Acara  Ngobrol Santai Soal Serius (Ngobrass) bertajuk Pengembangan dan Akselerasi Digital Destination di Bali Mersespons Era Indistri 4.0 yang diselenggarakan oleh Generasi Pesona Indonesia (Genpi) Bali bekerjasama dengan Kreneng Creative Hub (KCH) dan Badan Kreatif (Bkraf) Denpasar, Minggu (19/5/2019). 

Denpasar (Metrobali.com)-

Untuk memajukan digital destination (destinasi digital) yang ada di suatu daerah, sedikitnya ada empat elemen kunci yang harus dipenuhi yakni keberadaan koneksi internet cepat, website yang informatif, kios informasi wisata, serta brosur yang menarik tentang destinasi wisata yang bersangkutan. Absennya salah satu  dari keempat fasilitas tersebut akan membuat upaya pengembangan menjadi pincang sehingga jalanya terseok-seok.

Itu adalah salah satu kesimpulan penting dari acara Ngobrol Santai Soal Serius (Ngobrass) bertajuk Pengembangan dan Akselerasi Digital Destination di Bali Mersespons Era Indistri 4.0 yang diselenggarakan oleh Generasi Pesona Indonesia (Genpi) Bali bekerjasama dengan Kreneng Creative Hub (KCH) dan Badan Kreatif (Bkraf) Denpasar, Minggu (19/5/2019).  Acara yang digelar di area KCH, Jalan Pudak No 2 Kereneng, Denpasar, itu menghadirkan pembicara Dr. Sukma Arida (Pengajar di Fakultas Pariwisata Universitas Udayana, Putu Arka  (Konsultan Kampanye Digital), dan I Putu Sutawijaya (Ketua Genpi Bali).

Menurut Putu Arka, Bali memiliki sangat banyak destinasi yang dapat dijadikan sebagai destinasi digital. Masalahnya, empat elemen dasar untuk itu belum sepenuhnya terpenuhi. Yang memprihatinkan, hingga memasuki era industri 4.0 bahkan website khusus kepariwisataan saja tak dimiliki oleh Bali.

“Bayangkan, hal yang semestinya dilakukan di era 2.0 dan 3.0 pun hingga saat ini belum ada di Bali yang nota bene dikenal sebagai salah satu destinasi terbaik di dunia,” ujar Arka.

Arka, merujuk Singapura yang destinasinya tak sekaya Bali namun memiliki website khusus pariwisata yang di dalamnya terdapat direktori, area promosi, hingga booking engine. Ia pun menekankan bahwa untuk meraih pasar masa depan di era digital ada lima hal yang harus digarap secara holistik yakni digital device, digital platform, digital media, digital data, dan digital technology.

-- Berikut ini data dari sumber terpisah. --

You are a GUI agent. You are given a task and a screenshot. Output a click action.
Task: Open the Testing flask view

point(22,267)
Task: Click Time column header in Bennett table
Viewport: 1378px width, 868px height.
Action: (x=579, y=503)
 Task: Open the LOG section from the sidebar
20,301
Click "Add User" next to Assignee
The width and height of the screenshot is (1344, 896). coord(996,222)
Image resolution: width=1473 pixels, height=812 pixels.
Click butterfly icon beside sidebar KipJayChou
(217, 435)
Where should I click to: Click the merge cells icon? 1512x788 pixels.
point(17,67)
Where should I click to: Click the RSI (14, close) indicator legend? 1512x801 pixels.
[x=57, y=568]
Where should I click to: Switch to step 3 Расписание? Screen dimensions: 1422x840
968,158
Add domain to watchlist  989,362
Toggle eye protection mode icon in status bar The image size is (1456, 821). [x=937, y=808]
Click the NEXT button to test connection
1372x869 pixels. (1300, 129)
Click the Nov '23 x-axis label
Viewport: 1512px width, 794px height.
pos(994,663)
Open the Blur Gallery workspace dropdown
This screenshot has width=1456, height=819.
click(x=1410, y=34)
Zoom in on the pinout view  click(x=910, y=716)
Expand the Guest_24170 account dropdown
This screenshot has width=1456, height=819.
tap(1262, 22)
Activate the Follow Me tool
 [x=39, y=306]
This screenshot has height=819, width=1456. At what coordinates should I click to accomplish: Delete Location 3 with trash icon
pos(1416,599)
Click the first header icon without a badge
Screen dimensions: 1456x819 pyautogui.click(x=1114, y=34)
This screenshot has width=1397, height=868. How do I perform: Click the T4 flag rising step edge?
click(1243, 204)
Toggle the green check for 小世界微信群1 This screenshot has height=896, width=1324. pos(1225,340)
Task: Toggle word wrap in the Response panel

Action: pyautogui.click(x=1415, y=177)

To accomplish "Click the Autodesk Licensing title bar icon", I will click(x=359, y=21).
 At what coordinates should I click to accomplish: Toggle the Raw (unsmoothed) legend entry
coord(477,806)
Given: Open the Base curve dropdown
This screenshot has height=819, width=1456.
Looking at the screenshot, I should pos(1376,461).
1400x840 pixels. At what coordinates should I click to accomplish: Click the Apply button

Senada paparan Arka, Dr. Sukma Arida menerangkan tentang kondisi pasar pariwisata terkini yang didominasi oleh generasi millenial yang “pembosan” dan lebih mengagumi pengalaman menegangkan (exciting experience), gemar bersenang-senang (having fun), menikmati tempat-tempat baru, dan gemar membuat foto diri, makanan, dan peristiwa, di hampir setiap tempat yang mereka kunjungi lalu mengunggah ke Instagram. Kecenderungan tersebut menuntut kesiapan seluruh stake holder pariwisata Bali untuk meresponsnya dengan menyediakan infrastruktur dan perangkat yang diperlukan untuk itu.

Sayangnya, menurut Sukma, sikap over confident dari sebagian stake holder yang menganggap pariwisata bali sudah sangat masyur sehingga tak memerlukan rekayasa promosi yang hebat, membuat banyak hal yang berkaitan dengan pengembangan pariwisata di Bali, terkhusus yang digital, menjadi terbengkalai. Untuk mengatasi hal itu, Sukma merekomendasikan agar kepariwisataan Bali dikelola oleh kaum muda yang profesional.

“Saatnya kepariwisataan Bali dikelola oleh tenaga-tenaga muda yang memahami semangat jamannya dan memiliki wawasan yang baik mengenai kecenderungan teknologi informasi di masa depan,” cetusnya.

Sementara itu Putu Sutawijaya memberi penegasan berdasarkan pengalamannya di lapangan bahwa komunikasi dan promosi melalui platform digital sudah tak mungkin dihindari lagi di masa depan. Menurutnya, yang mengabaikan hal ini akan tertinggal oleh arus digitalisasi yang sangat deras di segala lini.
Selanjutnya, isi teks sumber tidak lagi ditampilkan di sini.